WHAT TO WORK ON :: Recast the items from the line that contains "will [x=335, y=439]." through the line that contains "Image resolution: width=1080" as a JSON list of strings, one string per line, including both end lines and omitting blank lines.

AVAILABLE RECORDS ::
——————————
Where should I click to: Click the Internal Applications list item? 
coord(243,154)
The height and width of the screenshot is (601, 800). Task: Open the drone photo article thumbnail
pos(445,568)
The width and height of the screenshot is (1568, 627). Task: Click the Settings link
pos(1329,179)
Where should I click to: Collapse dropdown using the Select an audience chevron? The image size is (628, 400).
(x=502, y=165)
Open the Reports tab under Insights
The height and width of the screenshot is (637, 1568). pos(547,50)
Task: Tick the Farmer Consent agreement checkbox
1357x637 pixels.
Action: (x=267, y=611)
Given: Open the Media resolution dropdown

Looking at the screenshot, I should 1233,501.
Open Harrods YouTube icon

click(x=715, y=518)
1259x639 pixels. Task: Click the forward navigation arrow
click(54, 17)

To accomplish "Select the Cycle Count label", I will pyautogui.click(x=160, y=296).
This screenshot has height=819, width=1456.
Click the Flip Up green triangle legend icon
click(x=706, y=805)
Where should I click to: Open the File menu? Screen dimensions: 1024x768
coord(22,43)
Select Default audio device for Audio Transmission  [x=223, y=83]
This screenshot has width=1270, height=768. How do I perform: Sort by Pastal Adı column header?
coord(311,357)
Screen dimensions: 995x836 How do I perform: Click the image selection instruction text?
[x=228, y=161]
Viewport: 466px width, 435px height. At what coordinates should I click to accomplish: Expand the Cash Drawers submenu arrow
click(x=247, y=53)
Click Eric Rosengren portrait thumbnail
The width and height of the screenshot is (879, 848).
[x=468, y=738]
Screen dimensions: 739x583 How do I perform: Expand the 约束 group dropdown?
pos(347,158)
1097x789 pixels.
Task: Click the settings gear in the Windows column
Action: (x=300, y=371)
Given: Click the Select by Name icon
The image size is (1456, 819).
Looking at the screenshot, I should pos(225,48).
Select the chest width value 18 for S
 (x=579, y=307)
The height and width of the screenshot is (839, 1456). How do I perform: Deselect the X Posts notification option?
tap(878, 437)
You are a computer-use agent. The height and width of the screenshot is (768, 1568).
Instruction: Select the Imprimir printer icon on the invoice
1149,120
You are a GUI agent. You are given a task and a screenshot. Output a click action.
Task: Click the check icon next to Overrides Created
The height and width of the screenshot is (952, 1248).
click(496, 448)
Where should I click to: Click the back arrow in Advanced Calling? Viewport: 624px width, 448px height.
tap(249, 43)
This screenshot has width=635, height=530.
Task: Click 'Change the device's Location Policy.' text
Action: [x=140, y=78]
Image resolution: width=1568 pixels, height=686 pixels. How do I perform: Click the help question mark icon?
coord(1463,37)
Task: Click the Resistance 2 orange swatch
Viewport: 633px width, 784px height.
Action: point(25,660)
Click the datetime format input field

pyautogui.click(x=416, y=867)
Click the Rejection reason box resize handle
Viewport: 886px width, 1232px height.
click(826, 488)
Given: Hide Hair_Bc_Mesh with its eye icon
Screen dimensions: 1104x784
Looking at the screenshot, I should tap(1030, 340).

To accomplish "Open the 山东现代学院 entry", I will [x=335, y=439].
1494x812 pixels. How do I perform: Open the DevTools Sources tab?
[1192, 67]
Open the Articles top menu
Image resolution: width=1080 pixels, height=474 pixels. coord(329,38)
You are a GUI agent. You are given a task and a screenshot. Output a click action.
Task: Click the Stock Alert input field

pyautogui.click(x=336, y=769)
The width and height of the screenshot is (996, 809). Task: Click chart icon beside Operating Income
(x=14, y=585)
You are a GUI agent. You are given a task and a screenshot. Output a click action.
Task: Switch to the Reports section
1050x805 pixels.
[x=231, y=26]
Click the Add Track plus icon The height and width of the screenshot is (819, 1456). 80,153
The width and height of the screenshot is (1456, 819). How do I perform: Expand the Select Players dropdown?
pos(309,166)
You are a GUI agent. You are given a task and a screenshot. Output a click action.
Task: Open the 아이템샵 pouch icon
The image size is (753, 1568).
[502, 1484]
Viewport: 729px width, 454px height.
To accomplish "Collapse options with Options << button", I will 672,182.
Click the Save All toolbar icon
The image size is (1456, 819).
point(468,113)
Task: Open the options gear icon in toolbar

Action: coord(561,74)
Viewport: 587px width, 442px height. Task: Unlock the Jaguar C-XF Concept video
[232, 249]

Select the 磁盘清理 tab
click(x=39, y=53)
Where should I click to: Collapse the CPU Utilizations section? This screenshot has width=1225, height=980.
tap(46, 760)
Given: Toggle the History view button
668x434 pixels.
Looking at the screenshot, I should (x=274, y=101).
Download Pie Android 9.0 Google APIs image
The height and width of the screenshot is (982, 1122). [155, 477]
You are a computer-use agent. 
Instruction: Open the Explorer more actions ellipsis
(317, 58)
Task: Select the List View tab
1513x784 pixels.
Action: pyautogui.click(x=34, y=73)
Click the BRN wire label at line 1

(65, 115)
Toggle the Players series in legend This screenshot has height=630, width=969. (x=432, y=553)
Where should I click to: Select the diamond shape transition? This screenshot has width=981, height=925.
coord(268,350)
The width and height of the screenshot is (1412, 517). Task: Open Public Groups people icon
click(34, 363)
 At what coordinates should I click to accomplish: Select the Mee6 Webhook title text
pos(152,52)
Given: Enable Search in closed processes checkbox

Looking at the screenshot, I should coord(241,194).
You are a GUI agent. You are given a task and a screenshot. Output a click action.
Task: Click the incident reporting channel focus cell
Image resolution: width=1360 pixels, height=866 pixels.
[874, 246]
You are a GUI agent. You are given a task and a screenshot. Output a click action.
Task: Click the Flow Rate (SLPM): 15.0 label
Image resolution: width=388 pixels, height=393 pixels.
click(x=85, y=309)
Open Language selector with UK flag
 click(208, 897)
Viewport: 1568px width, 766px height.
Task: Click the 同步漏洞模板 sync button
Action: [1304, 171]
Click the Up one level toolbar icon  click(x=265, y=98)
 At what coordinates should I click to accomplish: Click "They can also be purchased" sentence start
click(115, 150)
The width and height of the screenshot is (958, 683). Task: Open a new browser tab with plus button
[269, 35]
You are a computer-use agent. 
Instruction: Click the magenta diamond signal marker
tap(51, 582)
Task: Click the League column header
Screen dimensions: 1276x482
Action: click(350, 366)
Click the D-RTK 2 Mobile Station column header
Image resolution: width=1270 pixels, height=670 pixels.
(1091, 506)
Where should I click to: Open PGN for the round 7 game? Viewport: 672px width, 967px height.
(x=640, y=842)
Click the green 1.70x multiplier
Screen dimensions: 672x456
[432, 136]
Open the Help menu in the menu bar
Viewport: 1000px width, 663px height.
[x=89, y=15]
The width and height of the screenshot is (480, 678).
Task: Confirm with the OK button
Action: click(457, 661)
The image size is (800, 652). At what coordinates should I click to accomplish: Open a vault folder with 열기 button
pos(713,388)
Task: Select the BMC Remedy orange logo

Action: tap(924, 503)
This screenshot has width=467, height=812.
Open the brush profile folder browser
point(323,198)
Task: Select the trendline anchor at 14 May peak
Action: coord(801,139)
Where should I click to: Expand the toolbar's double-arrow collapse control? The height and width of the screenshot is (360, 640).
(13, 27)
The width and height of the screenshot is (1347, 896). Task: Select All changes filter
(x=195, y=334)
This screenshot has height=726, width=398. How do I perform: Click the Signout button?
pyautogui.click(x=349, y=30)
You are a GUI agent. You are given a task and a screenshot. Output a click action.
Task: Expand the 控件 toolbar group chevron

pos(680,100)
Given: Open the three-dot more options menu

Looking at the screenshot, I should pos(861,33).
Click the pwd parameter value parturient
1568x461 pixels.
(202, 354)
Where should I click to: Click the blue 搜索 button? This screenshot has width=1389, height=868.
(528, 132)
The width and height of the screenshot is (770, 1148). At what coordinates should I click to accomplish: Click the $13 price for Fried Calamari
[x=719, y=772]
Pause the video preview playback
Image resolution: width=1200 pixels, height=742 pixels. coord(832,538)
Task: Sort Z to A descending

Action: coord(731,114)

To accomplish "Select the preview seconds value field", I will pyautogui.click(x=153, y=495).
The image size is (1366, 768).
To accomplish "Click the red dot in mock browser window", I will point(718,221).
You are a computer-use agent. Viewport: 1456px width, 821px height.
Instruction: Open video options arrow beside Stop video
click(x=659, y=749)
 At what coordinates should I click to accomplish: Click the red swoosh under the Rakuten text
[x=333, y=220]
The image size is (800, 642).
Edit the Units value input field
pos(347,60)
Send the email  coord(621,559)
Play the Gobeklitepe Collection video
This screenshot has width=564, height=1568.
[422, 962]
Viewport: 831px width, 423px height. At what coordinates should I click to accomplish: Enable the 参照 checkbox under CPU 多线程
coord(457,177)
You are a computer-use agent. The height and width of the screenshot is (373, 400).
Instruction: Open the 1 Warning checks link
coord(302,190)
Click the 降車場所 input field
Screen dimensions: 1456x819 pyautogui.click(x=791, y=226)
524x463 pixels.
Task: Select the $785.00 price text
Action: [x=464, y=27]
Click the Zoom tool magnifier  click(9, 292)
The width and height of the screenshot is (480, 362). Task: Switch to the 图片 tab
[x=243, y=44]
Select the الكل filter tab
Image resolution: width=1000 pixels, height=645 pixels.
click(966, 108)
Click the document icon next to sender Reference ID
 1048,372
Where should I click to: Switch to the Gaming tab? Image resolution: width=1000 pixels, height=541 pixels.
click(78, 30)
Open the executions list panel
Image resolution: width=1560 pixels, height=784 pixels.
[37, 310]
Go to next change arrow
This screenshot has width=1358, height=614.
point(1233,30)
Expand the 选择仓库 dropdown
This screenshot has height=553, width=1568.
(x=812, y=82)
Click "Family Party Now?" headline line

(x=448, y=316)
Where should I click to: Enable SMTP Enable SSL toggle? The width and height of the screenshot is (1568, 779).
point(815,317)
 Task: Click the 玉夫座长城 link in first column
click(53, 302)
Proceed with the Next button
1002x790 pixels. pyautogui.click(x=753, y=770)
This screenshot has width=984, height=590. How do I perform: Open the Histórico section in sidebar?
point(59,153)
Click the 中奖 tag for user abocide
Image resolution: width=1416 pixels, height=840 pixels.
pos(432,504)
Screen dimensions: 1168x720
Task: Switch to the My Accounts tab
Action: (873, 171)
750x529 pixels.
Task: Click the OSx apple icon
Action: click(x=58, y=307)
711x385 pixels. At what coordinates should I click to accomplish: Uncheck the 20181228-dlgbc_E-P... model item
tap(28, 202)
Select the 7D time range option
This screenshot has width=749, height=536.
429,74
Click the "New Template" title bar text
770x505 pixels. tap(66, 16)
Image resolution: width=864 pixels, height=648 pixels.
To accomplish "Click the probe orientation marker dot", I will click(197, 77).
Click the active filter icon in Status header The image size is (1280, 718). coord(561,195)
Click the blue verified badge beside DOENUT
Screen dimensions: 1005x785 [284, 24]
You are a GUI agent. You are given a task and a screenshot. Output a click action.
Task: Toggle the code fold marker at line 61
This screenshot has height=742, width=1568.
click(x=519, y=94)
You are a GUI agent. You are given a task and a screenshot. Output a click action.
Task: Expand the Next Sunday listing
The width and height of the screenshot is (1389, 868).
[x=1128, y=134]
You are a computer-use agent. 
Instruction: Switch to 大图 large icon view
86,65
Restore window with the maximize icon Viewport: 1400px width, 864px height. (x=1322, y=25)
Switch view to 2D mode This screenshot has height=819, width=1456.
——————————
RESPONSE TO THE TASK ::
[
  "To accomplish \"Open the 山东现代学院 entry\", I will [x=335, y=439].",
  "1494x812 pixels. How do I perform: Open the DevTools Sources tab?",
  "[1192, 67]",
  "Open the Articles top menu",
  "Image resolution: width=1080 pixels, height=474 pixels. coord(329,38)"
]